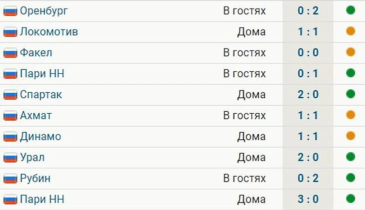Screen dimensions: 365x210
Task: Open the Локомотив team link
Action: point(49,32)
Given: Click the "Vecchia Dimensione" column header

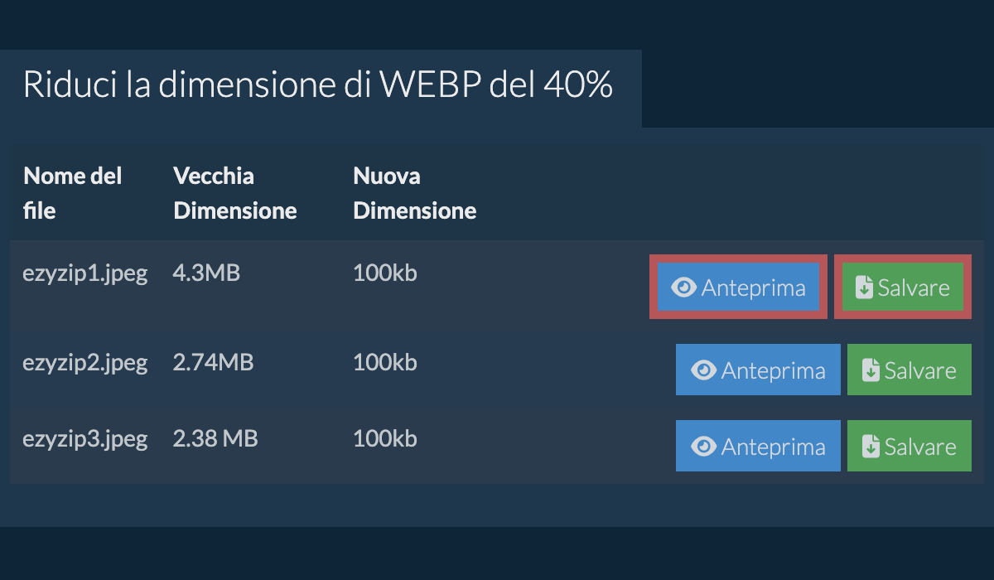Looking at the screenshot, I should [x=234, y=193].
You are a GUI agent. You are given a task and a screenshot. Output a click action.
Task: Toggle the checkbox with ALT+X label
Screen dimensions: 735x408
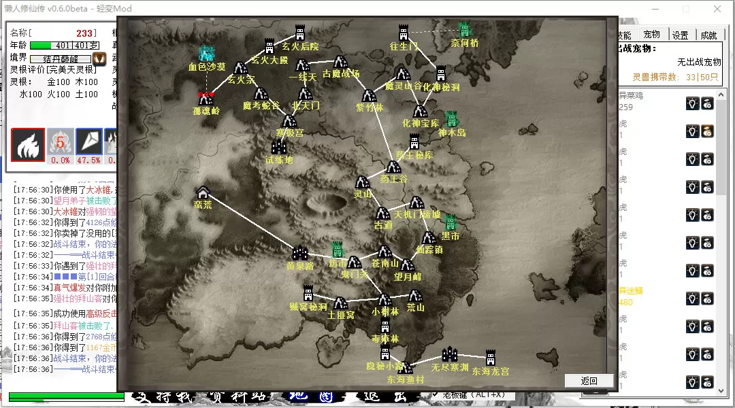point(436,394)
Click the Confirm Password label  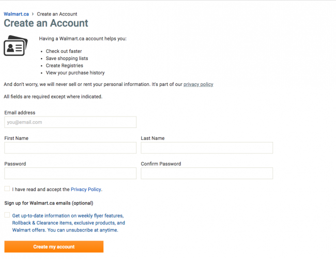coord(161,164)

************

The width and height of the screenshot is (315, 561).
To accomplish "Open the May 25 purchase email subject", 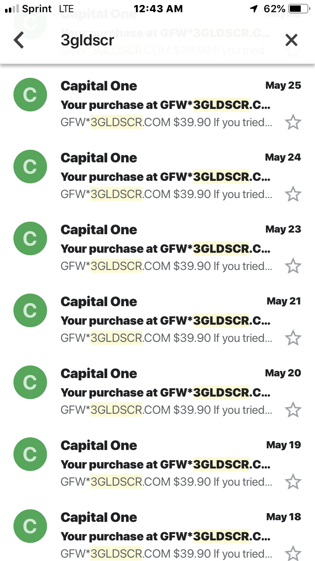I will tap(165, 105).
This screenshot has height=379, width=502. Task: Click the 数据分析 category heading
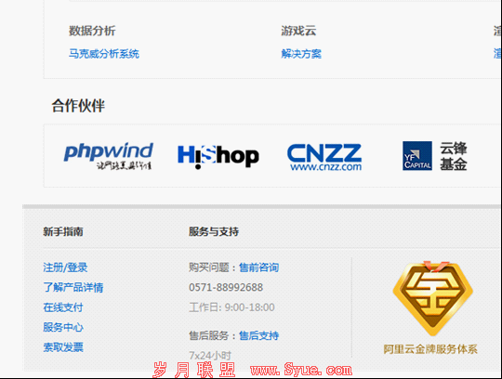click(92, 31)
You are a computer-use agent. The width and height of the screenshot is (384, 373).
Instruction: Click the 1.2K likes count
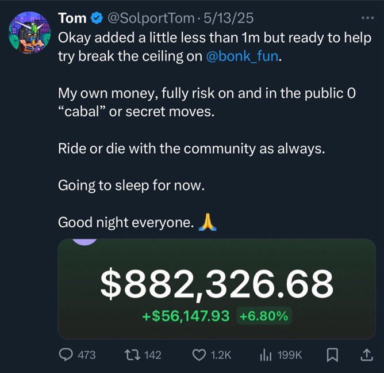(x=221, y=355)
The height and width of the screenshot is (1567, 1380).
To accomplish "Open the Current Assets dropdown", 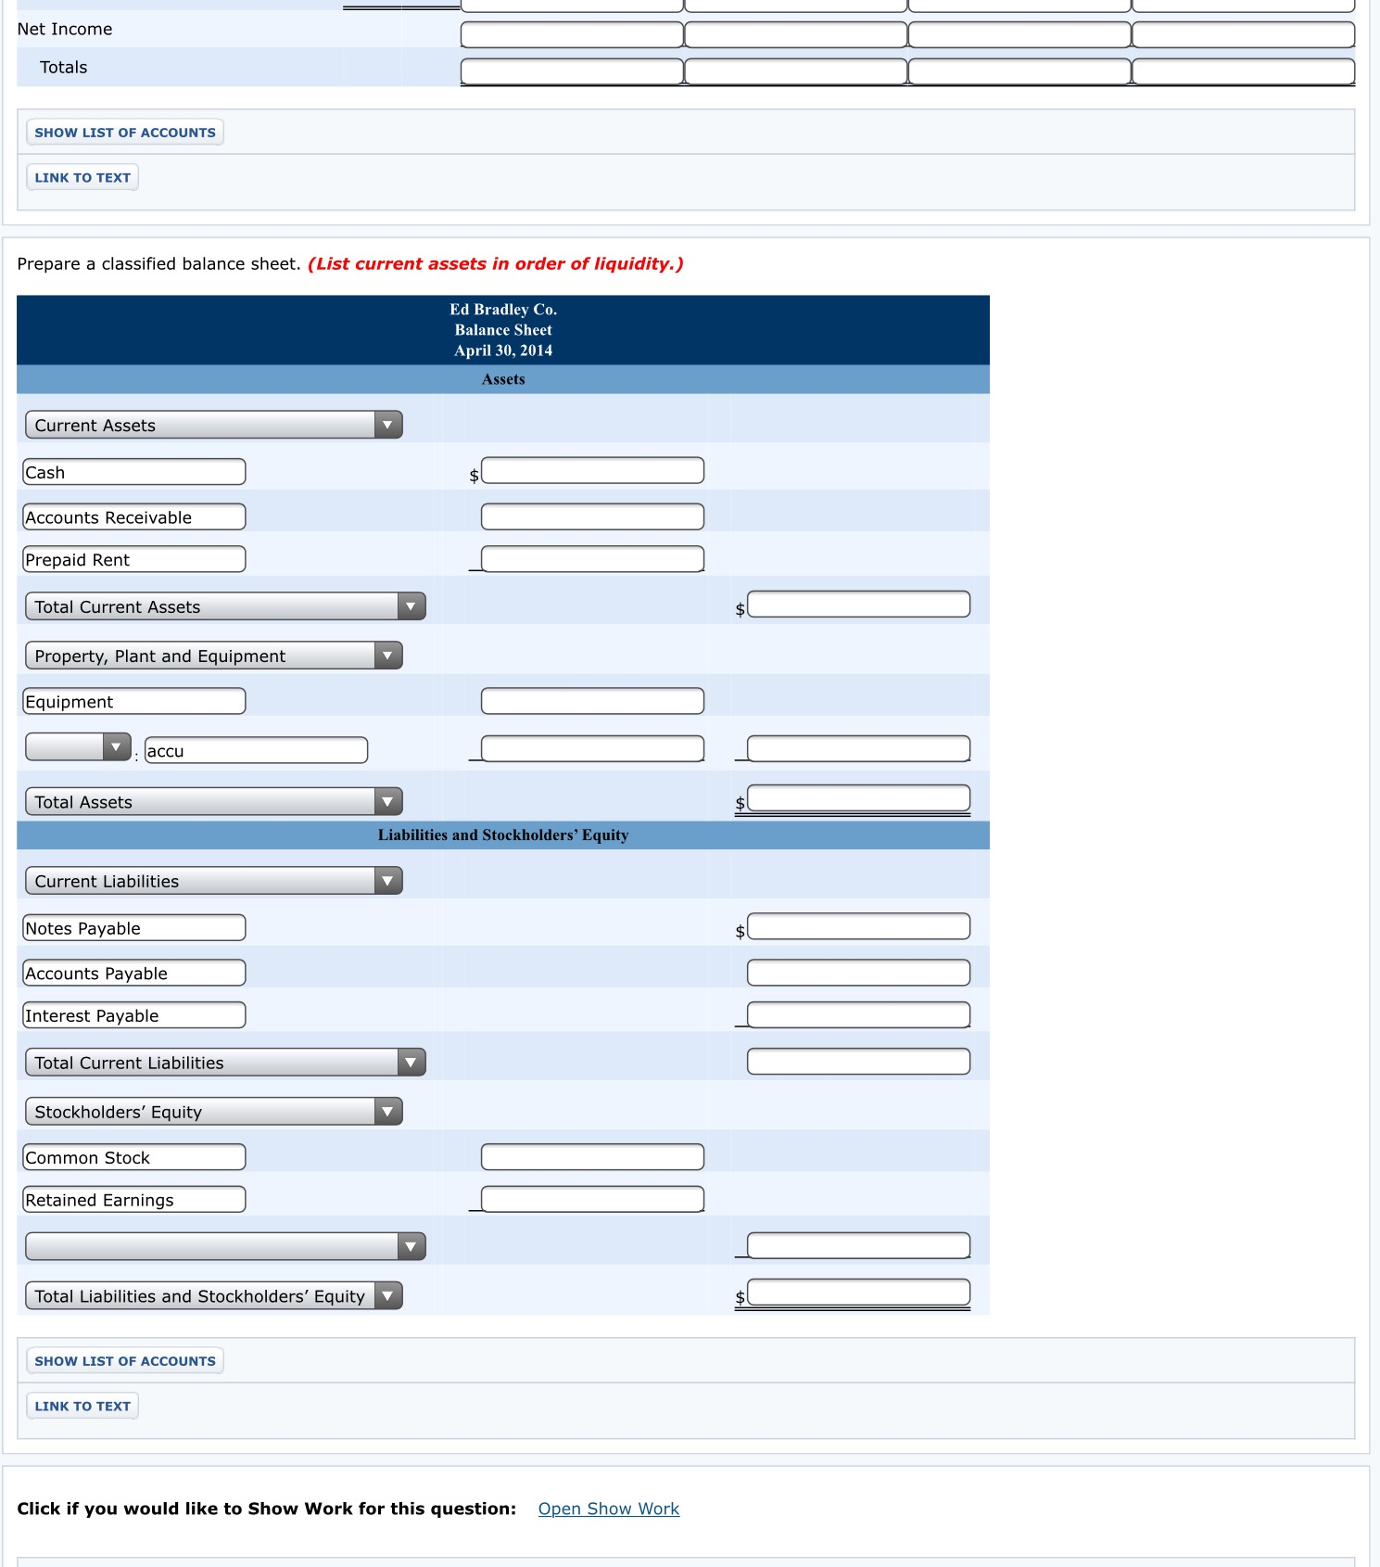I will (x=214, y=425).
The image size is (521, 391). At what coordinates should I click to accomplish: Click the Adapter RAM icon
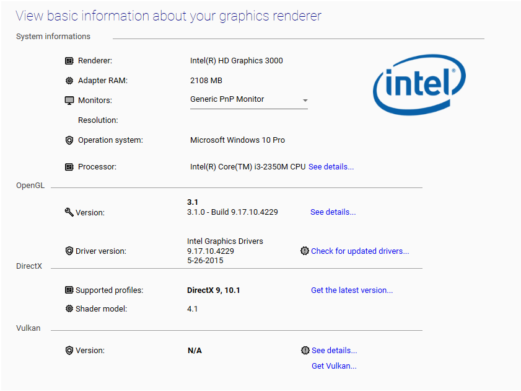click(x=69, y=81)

************

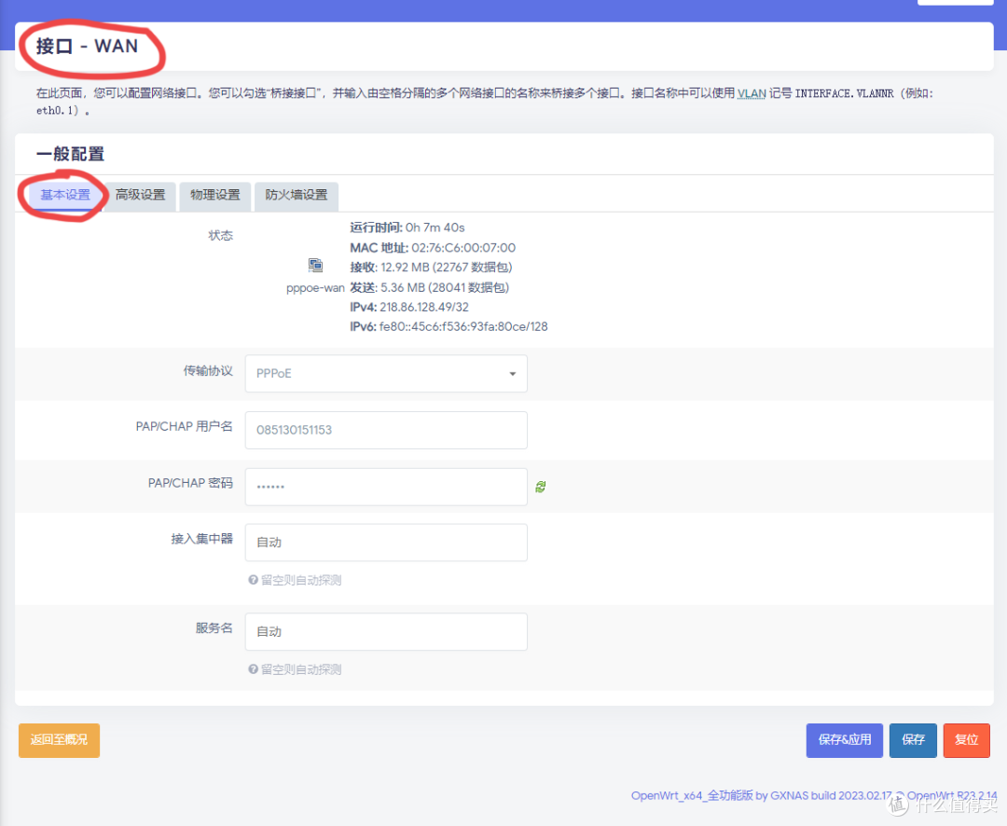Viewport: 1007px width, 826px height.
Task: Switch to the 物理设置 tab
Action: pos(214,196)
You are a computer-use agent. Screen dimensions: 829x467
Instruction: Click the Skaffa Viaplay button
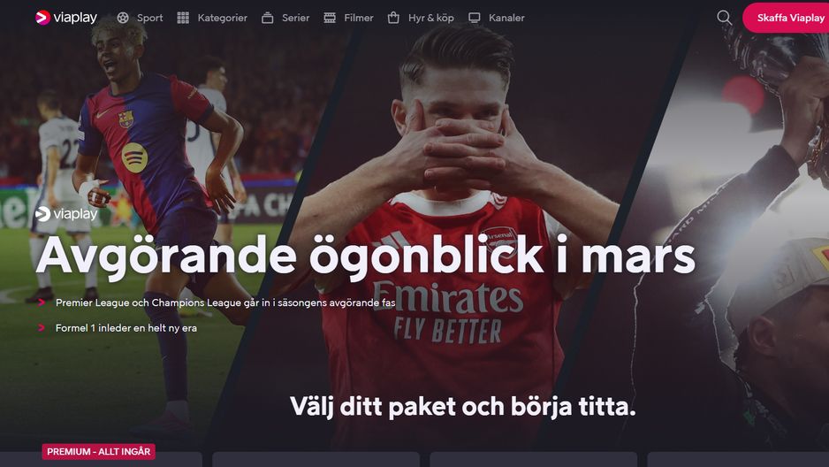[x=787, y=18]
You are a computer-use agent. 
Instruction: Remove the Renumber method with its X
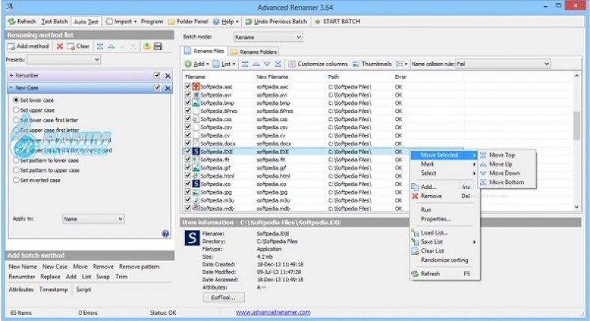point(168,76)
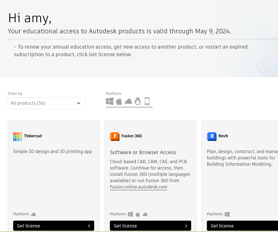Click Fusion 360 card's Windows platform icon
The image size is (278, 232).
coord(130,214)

************

» **Try it**
How many lines of the listing above carry the string "computer"? Report that number with no other text.

» **Answer to the problem**
3